> [Goal of the exercise]:
Leave out every line before the one containing "Image resolution: width=500", and repeat the rest of the material below exactly, that line included.

> [Material for this exercise]:
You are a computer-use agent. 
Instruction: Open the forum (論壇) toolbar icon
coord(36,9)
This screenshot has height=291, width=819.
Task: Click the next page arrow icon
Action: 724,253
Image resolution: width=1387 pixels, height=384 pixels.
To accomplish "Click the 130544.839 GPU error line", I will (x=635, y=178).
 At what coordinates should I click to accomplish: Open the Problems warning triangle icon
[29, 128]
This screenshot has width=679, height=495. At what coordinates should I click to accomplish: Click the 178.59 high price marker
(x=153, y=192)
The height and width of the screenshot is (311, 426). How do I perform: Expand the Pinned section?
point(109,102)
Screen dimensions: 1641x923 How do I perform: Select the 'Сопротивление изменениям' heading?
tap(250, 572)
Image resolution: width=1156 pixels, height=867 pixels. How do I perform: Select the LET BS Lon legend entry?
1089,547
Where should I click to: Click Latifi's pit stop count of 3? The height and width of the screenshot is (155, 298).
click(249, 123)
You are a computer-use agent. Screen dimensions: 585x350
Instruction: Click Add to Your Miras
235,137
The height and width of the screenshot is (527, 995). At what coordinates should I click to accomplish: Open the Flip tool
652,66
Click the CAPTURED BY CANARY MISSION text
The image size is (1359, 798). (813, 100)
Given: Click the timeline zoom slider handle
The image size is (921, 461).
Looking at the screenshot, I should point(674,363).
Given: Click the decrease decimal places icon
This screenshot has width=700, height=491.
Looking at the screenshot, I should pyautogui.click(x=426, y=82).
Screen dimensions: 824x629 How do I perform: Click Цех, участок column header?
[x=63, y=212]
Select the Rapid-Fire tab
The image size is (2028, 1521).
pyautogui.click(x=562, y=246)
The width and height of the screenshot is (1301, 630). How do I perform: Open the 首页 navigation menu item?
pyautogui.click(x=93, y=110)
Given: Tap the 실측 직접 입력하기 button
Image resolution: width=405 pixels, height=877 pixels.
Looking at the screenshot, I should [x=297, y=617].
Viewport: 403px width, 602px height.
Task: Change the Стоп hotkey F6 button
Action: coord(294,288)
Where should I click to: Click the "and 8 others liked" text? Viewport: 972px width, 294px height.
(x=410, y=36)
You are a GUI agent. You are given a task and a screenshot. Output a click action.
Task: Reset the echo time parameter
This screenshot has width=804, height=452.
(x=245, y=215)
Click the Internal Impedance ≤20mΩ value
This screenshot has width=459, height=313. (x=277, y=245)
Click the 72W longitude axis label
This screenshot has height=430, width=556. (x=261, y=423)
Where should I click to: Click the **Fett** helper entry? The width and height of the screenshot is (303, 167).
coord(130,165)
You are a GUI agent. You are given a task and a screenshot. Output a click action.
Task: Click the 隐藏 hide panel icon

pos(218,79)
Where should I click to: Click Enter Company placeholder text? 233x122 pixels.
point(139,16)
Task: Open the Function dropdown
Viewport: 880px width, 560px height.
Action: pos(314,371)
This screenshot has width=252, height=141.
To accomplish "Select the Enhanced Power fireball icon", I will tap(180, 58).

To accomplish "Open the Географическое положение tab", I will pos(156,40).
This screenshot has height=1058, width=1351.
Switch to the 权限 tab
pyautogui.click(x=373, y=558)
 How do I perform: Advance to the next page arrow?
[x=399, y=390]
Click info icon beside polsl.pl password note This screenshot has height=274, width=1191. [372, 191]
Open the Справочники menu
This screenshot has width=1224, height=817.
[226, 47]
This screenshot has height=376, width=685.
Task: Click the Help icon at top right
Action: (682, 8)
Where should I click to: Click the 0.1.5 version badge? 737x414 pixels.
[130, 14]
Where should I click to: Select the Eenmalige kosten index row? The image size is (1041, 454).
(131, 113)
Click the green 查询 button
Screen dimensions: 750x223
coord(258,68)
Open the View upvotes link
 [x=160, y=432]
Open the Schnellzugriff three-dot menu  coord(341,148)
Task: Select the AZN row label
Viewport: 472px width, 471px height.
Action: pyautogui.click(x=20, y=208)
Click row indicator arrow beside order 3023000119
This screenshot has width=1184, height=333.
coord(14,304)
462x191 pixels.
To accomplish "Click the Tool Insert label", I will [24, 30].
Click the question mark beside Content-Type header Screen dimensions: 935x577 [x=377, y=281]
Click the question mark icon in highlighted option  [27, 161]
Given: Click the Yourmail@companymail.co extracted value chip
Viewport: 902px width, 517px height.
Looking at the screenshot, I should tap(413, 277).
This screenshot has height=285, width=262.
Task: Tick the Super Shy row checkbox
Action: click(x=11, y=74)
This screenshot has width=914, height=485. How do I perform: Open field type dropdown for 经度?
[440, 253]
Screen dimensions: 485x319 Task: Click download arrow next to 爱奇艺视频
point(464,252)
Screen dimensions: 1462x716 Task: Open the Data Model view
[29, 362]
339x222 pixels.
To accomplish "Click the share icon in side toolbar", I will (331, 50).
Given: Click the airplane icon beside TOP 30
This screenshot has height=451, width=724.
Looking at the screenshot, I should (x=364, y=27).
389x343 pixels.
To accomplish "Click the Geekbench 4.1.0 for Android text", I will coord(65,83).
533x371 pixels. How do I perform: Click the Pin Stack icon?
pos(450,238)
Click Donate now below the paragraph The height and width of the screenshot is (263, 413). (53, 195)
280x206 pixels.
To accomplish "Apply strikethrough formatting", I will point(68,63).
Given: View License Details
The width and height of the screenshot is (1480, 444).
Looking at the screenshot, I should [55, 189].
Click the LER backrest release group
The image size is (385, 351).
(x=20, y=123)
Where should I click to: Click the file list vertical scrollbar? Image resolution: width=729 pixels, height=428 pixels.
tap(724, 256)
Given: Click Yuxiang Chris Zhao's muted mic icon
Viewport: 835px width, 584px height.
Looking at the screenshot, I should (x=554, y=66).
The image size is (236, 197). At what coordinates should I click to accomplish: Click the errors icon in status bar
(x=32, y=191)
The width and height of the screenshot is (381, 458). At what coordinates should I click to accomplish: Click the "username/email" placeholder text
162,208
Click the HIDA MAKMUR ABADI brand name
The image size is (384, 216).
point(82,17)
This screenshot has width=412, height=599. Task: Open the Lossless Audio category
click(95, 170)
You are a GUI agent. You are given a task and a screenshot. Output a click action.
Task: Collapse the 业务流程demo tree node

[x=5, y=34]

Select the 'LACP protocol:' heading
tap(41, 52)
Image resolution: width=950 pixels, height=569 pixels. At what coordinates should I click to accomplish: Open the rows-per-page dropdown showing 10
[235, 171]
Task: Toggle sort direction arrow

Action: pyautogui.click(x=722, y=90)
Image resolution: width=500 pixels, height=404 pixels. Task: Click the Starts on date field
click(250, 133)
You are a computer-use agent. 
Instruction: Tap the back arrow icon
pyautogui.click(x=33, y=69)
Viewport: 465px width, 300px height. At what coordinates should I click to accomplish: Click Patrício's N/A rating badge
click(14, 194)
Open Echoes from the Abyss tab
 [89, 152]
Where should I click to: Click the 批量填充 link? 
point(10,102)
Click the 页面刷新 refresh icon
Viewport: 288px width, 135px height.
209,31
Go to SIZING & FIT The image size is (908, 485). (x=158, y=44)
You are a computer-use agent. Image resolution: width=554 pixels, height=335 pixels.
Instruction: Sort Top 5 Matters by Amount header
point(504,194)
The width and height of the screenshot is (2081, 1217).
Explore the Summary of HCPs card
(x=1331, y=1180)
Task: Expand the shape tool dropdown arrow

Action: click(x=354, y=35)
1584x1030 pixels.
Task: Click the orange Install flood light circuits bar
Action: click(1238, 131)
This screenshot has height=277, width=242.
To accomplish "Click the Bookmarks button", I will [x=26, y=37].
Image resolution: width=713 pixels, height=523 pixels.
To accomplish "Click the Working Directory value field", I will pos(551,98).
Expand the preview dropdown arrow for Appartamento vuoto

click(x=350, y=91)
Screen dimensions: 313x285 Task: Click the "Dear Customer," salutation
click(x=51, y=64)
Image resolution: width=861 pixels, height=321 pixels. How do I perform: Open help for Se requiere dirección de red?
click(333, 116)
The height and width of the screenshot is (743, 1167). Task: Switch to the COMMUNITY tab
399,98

> [Task result]:
Image resolution: width=500 pixels, height=404 pixels. Task: Click the Starts on date field
click(250, 133)
You are a computer-use agent. 
Instruction: Tap the back arrow icon
pyautogui.click(x=33, y=69)
Viewport: 465px width, 300px height. At what coordinates should I click to accomplish: Click Patrício's N/A rating badge
click(14, 194)
Open Echoes from the Abyss tab
 [89, 152]
Where should I click to: Click the 批量填充 link? 
point(10,102)
Click the 页面刷新 refresh icon
Viewport: 288px width, 135px height.
209,31
Go to SIZING & FIT The image size is (908, 485). (x=158, y=44)
You are a computer-use agent. Image resolution: width=554 pixels, height=335 pixels.
Instruction: Sort Top 5 Matters by Amount header
point(504,194)
The width and height of the screenshot is (2081, 1217).
Explore the Summary of HCPs card
(x=1331, y=1180)
Task: Expand the shape tool dropdown arrow

Action: click(x=354, y=35)
1584x1030 pixels.
Task: Click the orange Install flood light circuits bar
Action: click(1238, 131)
This screenshot has height=277, width=242.
To accomplish "Click the Bookmarks button", I will [x=26, y=37].
Image resolution: width=713 pixels, height=523 pixels.
To accomplish "Click the Working Directory value field", I will pos(551,98).
Expand the preview dropdown arrow for Appartamento vuoto

click(x=350, y=91)
Screen dimensions: 313x285 Task: Click the "Dear Customer," salutation
click(x=51, y=64)
Image resolution: width=861 pixels, height=321 pixels. How do I perform: Open help for Se requiere dirección de red?
click(333, 116)
The height and width of the screenshot is (743, 1167). Task: Switch to the COMMUNITY tab
399,98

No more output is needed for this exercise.